** START OF PASSAGE PROVIDED **

# Had my first kefir today. YUCK!



## NWgoats

Made my first batch of kefir. What is kefir supposed to taste like?
I tell you, if I am going to drink it, there better be a way to make it
taste better. (On the other hand, I am not a "sour" flavor person,
so maybe I need it in a smoothie. )


----------



## Bernice

I love kefir.....it should have the consistency of liquid yogurt, kind of thick milk, I add honey and bananas to mine and blend.


----------



## Guest

Try this
one cup kefir
1/2 cup crushed ice
1/2 fruit of your choice, strawberries
1/2 cup milk (goat of course)
sugar or honey to taste... 
So so good... put all in blender... until smooth.... best smoothie ever....


----------



## Cotton Eyed Does

I didn't like Kefir either. I'll just eat the yogurt.


----------



## buckrun

Kefir is a great foil for fruit- the tartness really blends well with persimmon and other things that are just too sweet.
What kind of culture did you use? 
Lee


----------



## NWgoats

I will most definitely start trying recipes with it. I thought it ought to make a
good smoothie. We had an overabundance of berries this year, so will try that.

Lee, I used kefir grains that I got from LoriT on here. (Thanks Lori)


----------



## lorit

Hi Michele,

Yep - add the fruit.  I use frozen fruit straight from the freezer so I don't add ice. I also prefer agave for my sweetener - it doesn't glob up in the cold like honey does.

** END OF PASSAGE PROVIDED **
** START OF SUPPLIED ENTRIES **

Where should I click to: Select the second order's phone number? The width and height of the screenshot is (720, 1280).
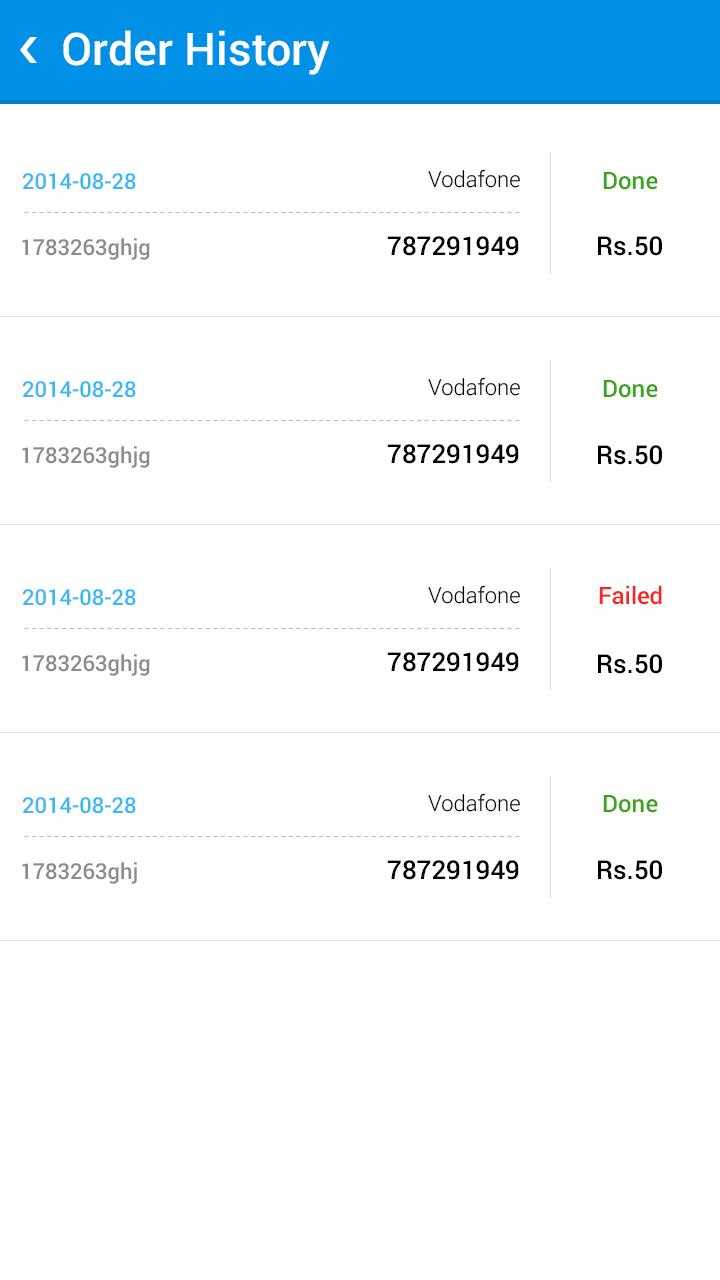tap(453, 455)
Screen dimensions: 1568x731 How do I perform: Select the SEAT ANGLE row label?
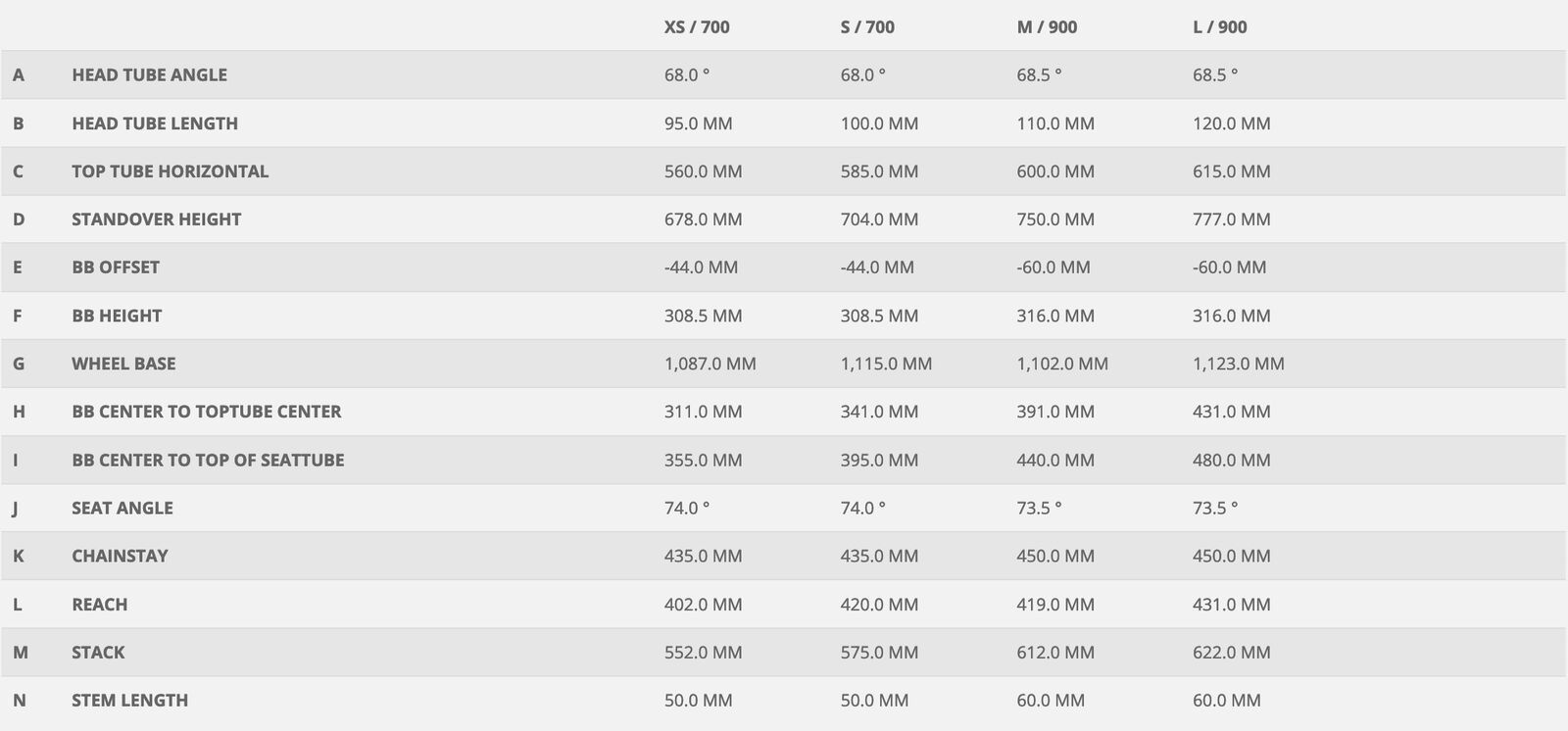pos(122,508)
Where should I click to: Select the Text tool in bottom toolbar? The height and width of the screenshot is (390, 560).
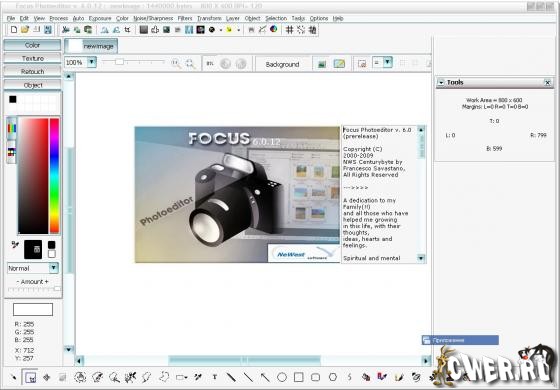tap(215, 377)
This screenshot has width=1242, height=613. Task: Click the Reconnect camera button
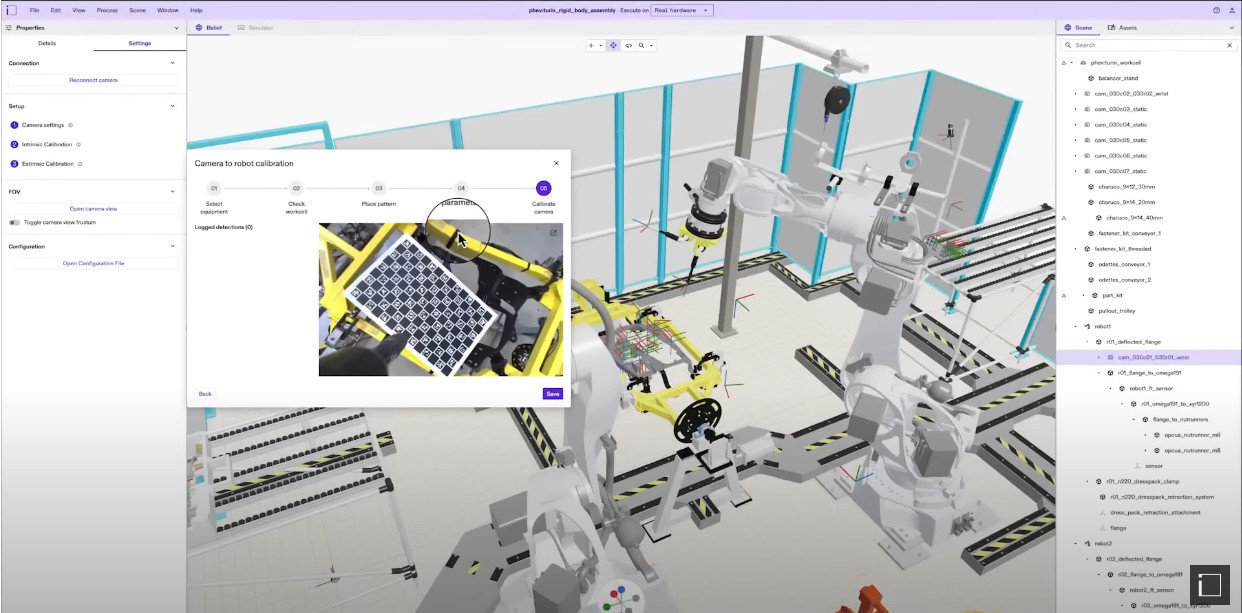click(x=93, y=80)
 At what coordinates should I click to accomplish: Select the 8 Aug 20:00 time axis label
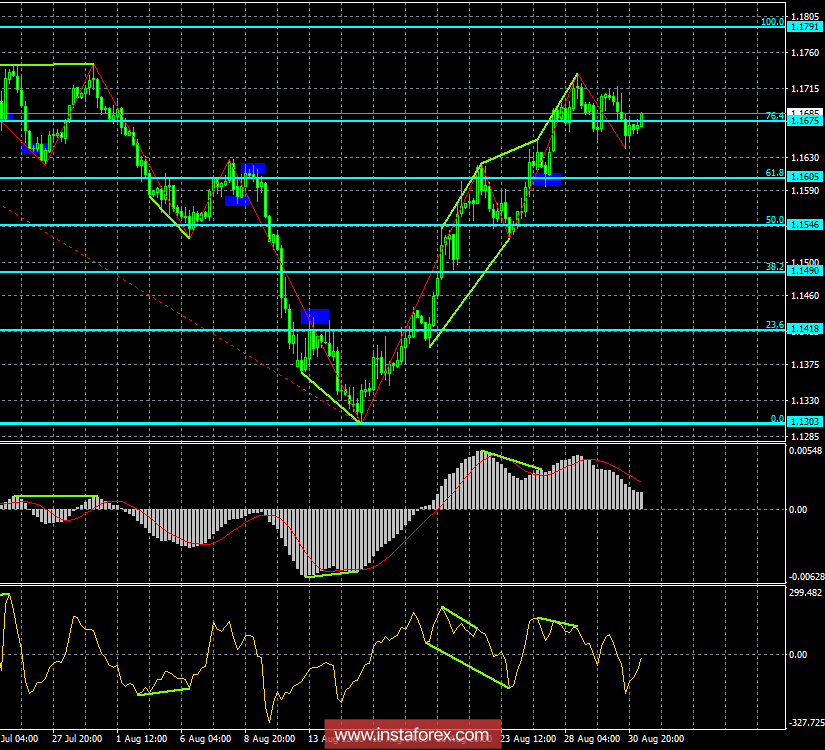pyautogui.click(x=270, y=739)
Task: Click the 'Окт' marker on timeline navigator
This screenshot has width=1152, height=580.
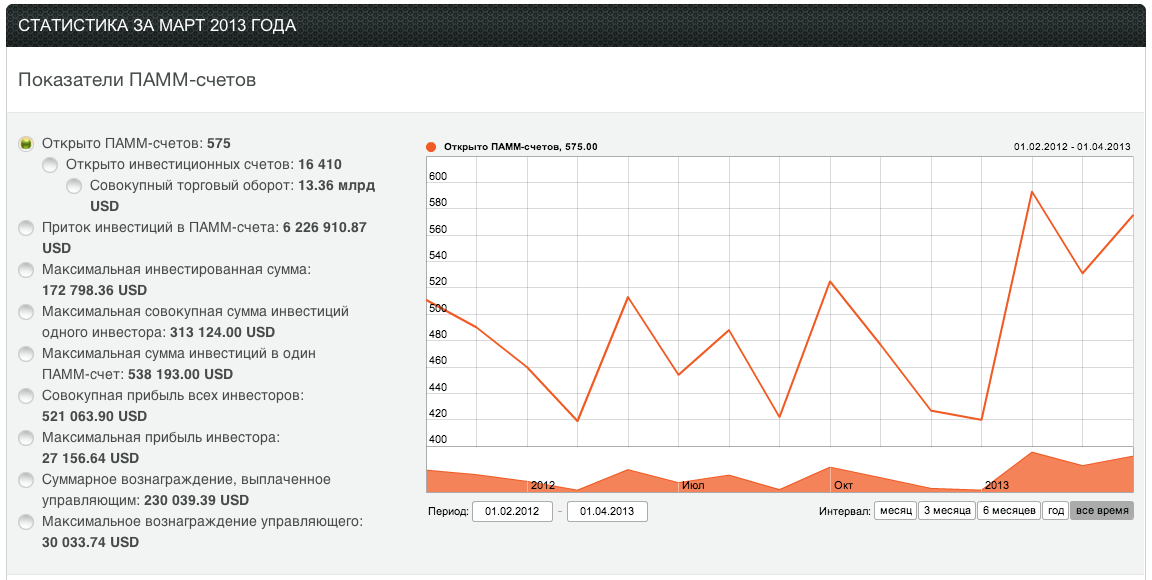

** END OF SUPPLIED ENTRIES **

> _WORK TO DO_
**a)** Which sweetener does lorit prefer in the kefir thread?
**b)** Please rewrite the records from the line containing "At what coordinates" through the end of the records, both ends included, with "timeline navigator" replaced by "time slider" and nothing else changed. Leave the pictures out.

> _ANSWERS TO THE EXERCISES_
**a)** Agave.

**b)**
 At what coordinates should I click to accomplish: Select the 8 Aug 20:00 time axis label
pyautogui.click(x=270, y=739)
Task: Click the 'Окт' marker on time slider
This screenshot has width=1152, height=580.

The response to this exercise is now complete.